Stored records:
----------------------------------------

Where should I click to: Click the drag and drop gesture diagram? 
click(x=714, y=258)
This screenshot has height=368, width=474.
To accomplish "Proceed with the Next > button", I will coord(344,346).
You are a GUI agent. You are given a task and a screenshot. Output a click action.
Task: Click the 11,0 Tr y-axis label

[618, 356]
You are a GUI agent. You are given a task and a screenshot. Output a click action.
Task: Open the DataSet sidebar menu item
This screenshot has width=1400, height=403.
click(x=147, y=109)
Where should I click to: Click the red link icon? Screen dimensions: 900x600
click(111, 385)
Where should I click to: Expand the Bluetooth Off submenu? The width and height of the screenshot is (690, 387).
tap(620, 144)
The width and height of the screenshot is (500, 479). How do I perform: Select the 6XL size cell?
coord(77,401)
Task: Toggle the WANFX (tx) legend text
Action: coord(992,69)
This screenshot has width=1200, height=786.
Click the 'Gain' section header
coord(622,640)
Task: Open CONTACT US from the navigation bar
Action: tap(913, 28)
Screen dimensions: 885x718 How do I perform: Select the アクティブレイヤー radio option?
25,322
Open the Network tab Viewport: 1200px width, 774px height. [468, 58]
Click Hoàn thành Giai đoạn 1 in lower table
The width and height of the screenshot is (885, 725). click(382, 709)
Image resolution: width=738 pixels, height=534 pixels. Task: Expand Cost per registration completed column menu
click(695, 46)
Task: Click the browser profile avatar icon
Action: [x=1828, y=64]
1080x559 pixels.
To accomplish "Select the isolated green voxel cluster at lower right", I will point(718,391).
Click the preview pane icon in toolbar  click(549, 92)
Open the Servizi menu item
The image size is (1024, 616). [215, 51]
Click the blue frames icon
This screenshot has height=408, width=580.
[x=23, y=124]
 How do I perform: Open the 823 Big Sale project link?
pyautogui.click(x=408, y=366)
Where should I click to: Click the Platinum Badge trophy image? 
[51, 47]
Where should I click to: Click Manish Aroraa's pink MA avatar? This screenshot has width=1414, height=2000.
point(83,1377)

----------------------------------------

Whenever the string "accomplish" turns up in a line of the data, copy that line.

To accomplish "Proceed with the Next > button", I will coord(344,346).
To accomplish "Select the isolated green voxel cluster at lower right", I will point(718,391).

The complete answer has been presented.